On lui fit des raisonnements :

— Il y a des heures où la violence est légitime contre l’ambition néfaste d’un homme, d’une assemblée, et pour la sécurité nationale.

Mais il pensait au lendemain.

— Je vois bien Augereau, dit-il en se levant.

Et sa manière d’enfoncer ses mains dans ses poches, Son silence gouailleur signifiaient : « Après ce Fructidor, quel Directoire proposez-vous, et quelle tâche, et quel appui pour la remplir ? »

Boulanger ne releva pas cet « Augereau », cette pointe de son ancien camarade. Mais quelqu’un demanda :

— La garnison de Paris, que ferait-elle, si elle avait à maintenir l’ordre ?
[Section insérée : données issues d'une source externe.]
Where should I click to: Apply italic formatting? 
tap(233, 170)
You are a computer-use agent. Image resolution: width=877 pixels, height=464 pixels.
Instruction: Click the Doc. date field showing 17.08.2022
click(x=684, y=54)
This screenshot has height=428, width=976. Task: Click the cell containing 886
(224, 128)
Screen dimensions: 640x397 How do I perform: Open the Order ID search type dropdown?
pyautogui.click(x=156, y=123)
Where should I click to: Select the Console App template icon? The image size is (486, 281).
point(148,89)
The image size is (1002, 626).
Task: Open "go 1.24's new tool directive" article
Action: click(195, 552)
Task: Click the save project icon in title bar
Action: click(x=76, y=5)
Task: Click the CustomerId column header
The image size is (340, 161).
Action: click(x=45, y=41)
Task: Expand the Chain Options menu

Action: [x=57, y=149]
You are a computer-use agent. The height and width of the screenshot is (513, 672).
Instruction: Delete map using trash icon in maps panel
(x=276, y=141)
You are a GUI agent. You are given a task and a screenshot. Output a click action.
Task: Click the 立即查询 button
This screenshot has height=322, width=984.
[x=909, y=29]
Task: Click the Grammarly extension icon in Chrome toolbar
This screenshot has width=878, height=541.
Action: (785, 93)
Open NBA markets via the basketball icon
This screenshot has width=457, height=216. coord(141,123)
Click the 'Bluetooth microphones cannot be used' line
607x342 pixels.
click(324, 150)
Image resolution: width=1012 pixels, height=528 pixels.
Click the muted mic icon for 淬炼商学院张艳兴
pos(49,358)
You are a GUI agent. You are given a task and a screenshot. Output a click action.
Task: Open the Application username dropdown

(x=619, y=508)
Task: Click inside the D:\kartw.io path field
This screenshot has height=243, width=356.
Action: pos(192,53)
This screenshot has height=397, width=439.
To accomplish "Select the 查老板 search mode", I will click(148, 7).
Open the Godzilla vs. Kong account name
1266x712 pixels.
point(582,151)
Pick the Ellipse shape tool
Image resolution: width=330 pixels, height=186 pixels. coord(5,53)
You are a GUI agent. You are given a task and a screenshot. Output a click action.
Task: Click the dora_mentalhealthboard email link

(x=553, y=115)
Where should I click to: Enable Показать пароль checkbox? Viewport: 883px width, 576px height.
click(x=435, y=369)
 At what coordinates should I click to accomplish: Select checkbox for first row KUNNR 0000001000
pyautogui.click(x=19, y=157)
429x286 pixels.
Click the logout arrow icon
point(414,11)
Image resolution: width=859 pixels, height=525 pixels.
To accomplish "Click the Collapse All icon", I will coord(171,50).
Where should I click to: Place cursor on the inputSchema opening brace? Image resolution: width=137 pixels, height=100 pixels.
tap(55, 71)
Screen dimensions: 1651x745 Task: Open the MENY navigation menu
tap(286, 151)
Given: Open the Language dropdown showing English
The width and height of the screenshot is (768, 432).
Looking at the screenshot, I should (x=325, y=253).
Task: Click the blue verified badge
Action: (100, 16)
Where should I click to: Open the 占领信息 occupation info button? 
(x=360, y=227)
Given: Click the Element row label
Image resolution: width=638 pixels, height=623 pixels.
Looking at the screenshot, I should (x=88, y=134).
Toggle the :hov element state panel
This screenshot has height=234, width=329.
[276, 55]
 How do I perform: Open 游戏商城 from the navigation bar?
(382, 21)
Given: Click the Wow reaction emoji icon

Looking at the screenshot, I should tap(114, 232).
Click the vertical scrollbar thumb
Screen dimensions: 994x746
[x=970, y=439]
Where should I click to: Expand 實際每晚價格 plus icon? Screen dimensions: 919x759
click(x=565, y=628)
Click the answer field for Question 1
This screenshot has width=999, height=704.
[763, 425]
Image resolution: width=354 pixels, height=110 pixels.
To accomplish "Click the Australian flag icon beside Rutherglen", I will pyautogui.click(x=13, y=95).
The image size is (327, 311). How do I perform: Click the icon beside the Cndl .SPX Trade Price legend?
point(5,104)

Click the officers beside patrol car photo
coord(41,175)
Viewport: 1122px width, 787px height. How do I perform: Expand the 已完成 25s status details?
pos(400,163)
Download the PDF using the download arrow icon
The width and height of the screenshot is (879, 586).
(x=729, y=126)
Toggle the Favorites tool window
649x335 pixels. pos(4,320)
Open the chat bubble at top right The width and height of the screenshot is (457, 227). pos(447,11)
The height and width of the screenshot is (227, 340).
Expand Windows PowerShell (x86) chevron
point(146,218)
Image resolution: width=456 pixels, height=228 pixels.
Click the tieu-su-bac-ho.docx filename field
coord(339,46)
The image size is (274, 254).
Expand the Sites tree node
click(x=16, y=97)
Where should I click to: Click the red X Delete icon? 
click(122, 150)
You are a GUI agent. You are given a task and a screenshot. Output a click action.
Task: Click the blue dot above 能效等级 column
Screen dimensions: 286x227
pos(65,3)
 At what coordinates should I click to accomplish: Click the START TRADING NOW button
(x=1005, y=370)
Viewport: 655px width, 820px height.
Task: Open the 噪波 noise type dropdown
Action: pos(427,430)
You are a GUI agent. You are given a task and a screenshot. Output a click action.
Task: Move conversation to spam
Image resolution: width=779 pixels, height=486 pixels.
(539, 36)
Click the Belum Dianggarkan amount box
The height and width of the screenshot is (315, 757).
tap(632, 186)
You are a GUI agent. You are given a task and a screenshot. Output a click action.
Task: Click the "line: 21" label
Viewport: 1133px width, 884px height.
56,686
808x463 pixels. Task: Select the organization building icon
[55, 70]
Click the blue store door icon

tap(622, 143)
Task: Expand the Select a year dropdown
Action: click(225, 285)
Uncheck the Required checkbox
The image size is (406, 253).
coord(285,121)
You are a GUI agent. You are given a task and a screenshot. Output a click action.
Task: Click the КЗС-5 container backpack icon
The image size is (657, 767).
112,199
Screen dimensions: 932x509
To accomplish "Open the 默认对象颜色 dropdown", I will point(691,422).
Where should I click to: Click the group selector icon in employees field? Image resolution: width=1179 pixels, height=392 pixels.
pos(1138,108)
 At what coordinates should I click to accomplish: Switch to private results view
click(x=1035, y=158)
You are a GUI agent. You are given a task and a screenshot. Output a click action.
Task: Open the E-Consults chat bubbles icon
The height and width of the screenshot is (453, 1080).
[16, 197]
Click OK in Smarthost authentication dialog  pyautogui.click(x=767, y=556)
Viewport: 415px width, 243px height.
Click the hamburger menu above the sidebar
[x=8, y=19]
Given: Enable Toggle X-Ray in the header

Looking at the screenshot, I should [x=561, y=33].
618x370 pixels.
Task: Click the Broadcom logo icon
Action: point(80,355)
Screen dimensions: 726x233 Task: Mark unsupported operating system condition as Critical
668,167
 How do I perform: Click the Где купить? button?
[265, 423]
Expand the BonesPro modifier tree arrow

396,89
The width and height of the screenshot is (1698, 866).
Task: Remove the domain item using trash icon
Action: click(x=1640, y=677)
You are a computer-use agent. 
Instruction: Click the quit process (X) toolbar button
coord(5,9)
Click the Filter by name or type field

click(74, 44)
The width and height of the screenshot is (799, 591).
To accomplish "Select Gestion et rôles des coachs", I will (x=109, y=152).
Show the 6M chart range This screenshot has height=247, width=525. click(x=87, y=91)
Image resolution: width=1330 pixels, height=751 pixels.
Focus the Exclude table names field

Alors on l’entendit qui, du fond de son fauteuil, là derrière, disait :

— On n’a pas besoin de commander l’armée, on la consigne.

Clemenceau se retourna vivement.

L’indécision durait, faite d’impuissance et de méfiance. Clemenceau continua d’approuver qu’on prêtât un ministère à Grévy avec Boulanger à la Guerre, mais il refusa de le constituer. Un silence glacial accueillit ce dernier mot qui ruinait la conspiration.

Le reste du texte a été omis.